Philosophical galvanism (as opposed to the empirical study of electricity in animal tissues) was a peculiar form of vitalism. While vitalism in general was quite popular and influential in the late 18th-19th century, this particular variation was not. Galvani himself soon abandoned references to élan vital, and after Volta's pile vitalists mostly did not associate it with something so specific. After the invention of the Voltaic pile in 1799, galvanism quickly lost currency with scientists, but remained in the popular culture for a couple more decades, albeit faded into the background. Mary Shelley's Frankenstein mentions it, so does Hegel, as late as 1830, see Burbidge, Hegel on Galvanism. Schopenhauer in The World as Will and Representation (1818/19), even tries to merge Volta's theory with galvanism and assimilate it into his scheme:
"The same thing shows itself in the lowest grades... when galvanism overcomes chemical affinity, decomposes
the closest combinations, and so entirely suspends the laws of
chemistry that the acid of a decomposed salt at the negative
pole must pass to the positive pole without combining with the
alkalies through which it goes on its way, or turning red the
litmus paper that touches it... For as every body must be regarded as the manifestation of a
will, and as will necessarily expresses itself as a struggle, the original condition of every world that is formed into a globe
cannot be rest, but motion, a striving forward in boundless space
without rest and without end".
But even this is a remark in passing, among multiple other examples of the Will "striving". Other than Schelling, perhaps the most prominent proponent of philosophical galvanism was Erasmus Darwin, a philosophizing physician, early evolutionist and the grandfather of Charles, see Erasmus Darwin, Galvanism, and the Principle of Life. Zoonomia, or the Laws of Organic Life (1790), where his speculative evolution theory was laid out, made Darwin famous. There he talks of "similitude between the spirit of animation, which contracts the muscular fibres, and the electric fluid" and soars to the élan vital driven evolutionary speculation, "that all warm-blooded animals have arisen from one living filament, which the Great First Cause endued with animality, with the power of acquiring new parts... and of delivering down those improvements by generation to its posterity".

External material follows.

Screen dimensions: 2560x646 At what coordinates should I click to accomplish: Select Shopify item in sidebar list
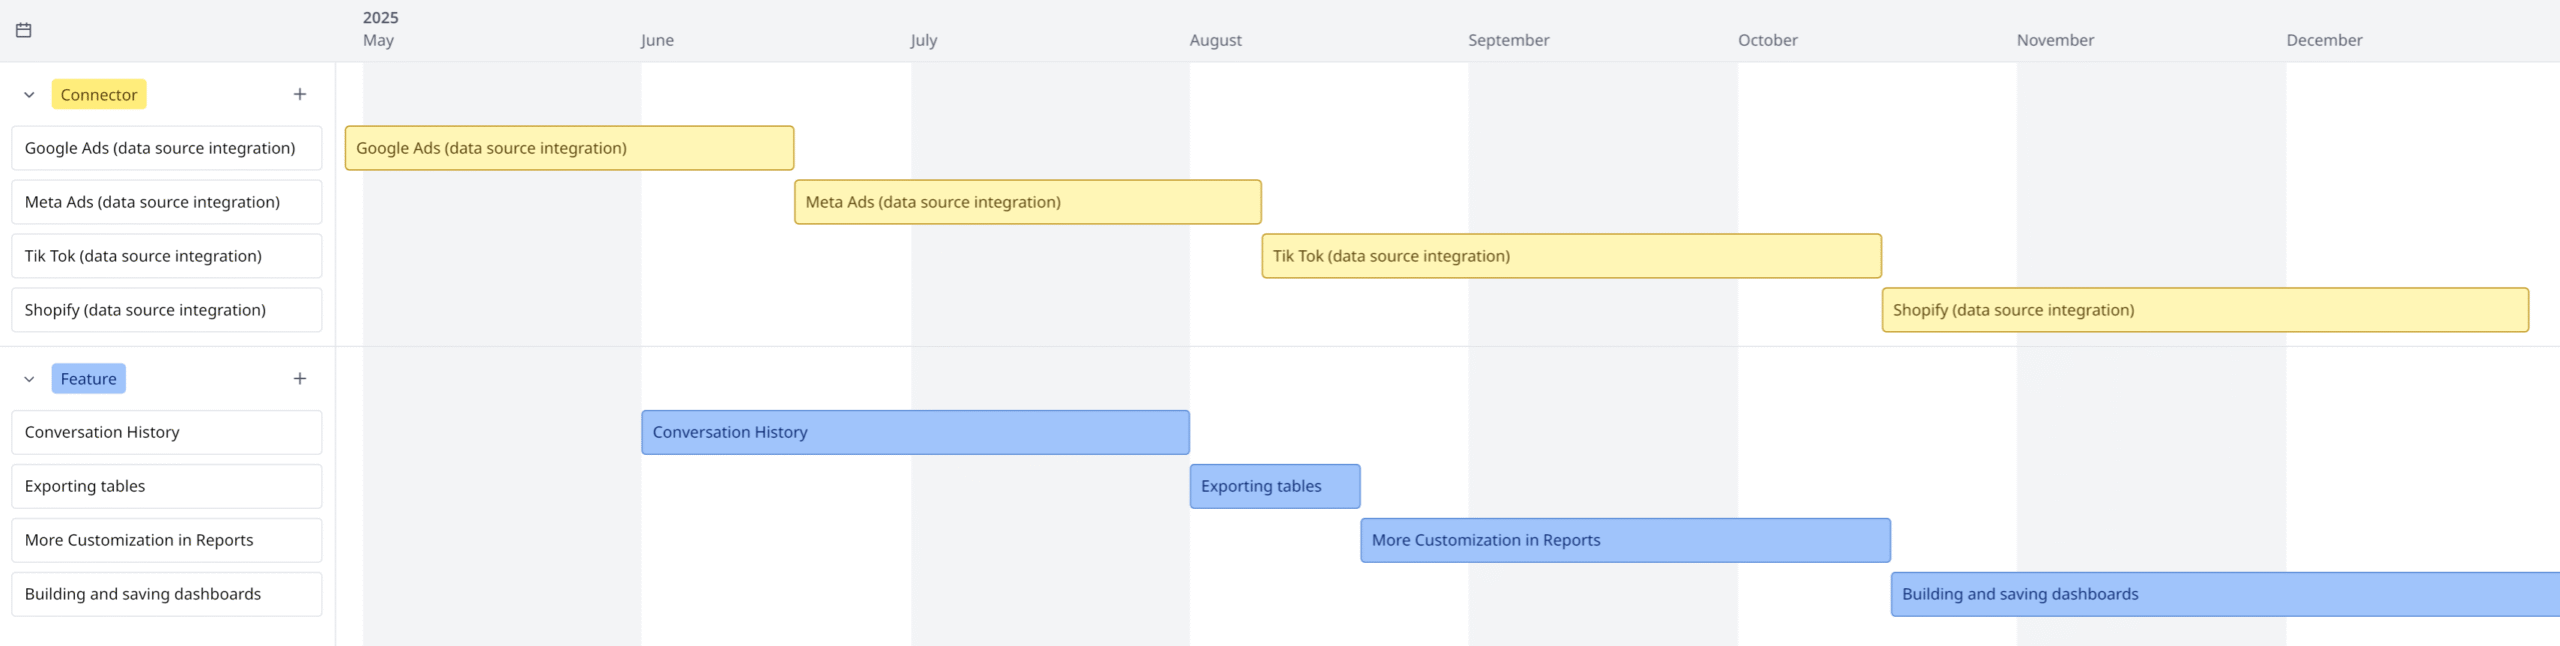(x=166, y=310)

Darwin inspired many, Schelling himself praised his vitalist take on galvanism in Zoonomia, contrasting it to "mechanical" explanations. Among others was Mary Shelley. The preface to the first edition of Frankenstein (1818) opens with "the event on which this fiction is founded has been supposed by Dr. Darwin and some of the physiological writers of Germany as not of impossible occurence".
In Germany, the soil was particularly fertile for vitalistic Naturphilosophie, given its congeniality with philosophical and cultural romanticism prevalent at the time. It influenced the "experiential science" that emphasized holistic and qualitative aspects over Newtonian mathematized mechanics. Pfaff, for example, tells us in Der Elektro-Magnetismus (1824):
"A physical explanation penetrates further than a so-to-speak mathematical explanation, which gives only a formula for the quantitative determination of the phenomena. It seeks to represent the phenomena in their larger general connections with the whole of nature and to connect the fact with which the
mathematical construction starts still higher with the essence of
the forces of nature themselves and thus to give an account of the
qualitative [aspects] of the phenomena".
One can see where Goethe's and Hegel's quarrel with Newton comes from. Schelling took his science from another "experiential" scientist, Ritter, see Schelling and experiential science by Breidbach:
"His terminology describing the potentialities and polarities of nature was formed during Schelling's collaboration with the physicist Johann Wilhelm Ritter. This scientist adopted the schema Schelling had developed for the categorization of natural phenomena to describe the peculiar facts that interested him in his area of research. Thus Ritter was able to develop a classification of the various phenomena of animal galvanism. Thus it can be shown that the idealistic "Naturphilosophie" was part of the scientific culture of about 1800. It is to be interpreted as philosophy of science and has to be evaluated not only in a philosophically systematic way but in particular in its influence on the way scientific categories were ordered at the time. Thereby it can be shown that the idealistic vocabulary had close correspondence to French morphology and English Natural Theology."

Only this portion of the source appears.